— Brief —
Return every line below exactly.

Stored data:
# # # # #

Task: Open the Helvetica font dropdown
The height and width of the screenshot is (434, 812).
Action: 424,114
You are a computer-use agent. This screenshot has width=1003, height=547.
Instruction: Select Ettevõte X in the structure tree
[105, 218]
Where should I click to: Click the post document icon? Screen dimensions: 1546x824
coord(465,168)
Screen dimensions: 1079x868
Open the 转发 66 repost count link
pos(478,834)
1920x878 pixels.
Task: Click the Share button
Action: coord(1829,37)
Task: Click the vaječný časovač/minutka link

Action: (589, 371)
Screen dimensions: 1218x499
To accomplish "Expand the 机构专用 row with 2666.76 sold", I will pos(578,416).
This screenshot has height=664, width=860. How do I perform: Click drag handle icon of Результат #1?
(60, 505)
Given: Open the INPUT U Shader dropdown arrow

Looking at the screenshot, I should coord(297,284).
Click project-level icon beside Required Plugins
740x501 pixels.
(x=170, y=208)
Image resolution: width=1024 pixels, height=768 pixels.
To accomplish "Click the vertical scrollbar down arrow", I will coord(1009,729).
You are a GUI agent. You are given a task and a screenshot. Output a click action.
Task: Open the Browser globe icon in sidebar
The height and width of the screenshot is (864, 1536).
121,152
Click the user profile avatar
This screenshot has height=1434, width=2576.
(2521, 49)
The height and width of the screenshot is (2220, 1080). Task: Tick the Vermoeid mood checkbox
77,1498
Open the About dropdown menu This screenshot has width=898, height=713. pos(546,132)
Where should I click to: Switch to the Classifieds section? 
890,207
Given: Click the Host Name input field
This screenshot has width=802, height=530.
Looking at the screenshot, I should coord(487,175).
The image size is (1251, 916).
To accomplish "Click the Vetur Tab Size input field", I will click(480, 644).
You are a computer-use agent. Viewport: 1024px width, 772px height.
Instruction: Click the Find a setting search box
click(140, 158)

# # # # #

— Answer box —
Task: Open the Helvetica font dropdown
The height and width of the screenshot is (434, 812).
Action: 424,114
You are a computer-use agent. This screenshot has width=1003, height=547.
Instruction: Select Ettevõte X in the structure tree
[105, 218]
Where should I click to: Click the post document icon? Screen dimensions: 1546x824
coord(465,168)
Screen dimensions: 1079x868
Open the 转发 66 repost count link
pos(478,834)
1920x878 pixels.
Task: Click the Share button
Action: coord(1829,37)
Task: Click the vaječný časovač/minutka link

Action: (589, 371)
Screen dimensions: 1218x499
To accomplish "Expand the 机构专用 row with 2666.76 sold", I will pos(578,416).
This screenshot has height=664, width=860. How do I perform: Click drag handle icon of Результат #1?
(60, 505)
Given: Open the INPUT U Shader dropdown arrow

Looking at the screenshot, I should coord(297,284).
Click project-level icon beside Required Plugins
740x501 pixels.
(x=170, y=208)
Image resolution: width=1024 pixels, height=768 pixels.
To accomplish "Click the vertical scrollbar down arrow", I will coord(1009,729).
You are a GUI agent. You are given a task and a screenshot. Output a click action.
Task: Open the Browser globe icon in sidebar
The height and width of the screenshot is (864, 1536).
121,152
Click the user profile avatar
This screenshot has height=1434, width=2576.
(2521, 49)
The height and width of the screenshot is (2220, 1080). Task: Tick the Vermoeid mood checkbox
77,1498
Open the About dropdown menu This screenshot has width=898, height=713. pos(546,132)
Where should I click to: Switch to the Classifieds section? 
890,207
Given: Click the Host Name input field
This screenshot has width=802, height=530.
Looking at the screenshot, I should coord(487,175).
The image size is (1251, 916).
To accomplish "Click the Vetur Tab Size input field", I will click(480, 644).
You are a computer-use agent. Viewport: 1024px width, 772px height.
Instruction: Click the Find a setting search box
click(140, 158)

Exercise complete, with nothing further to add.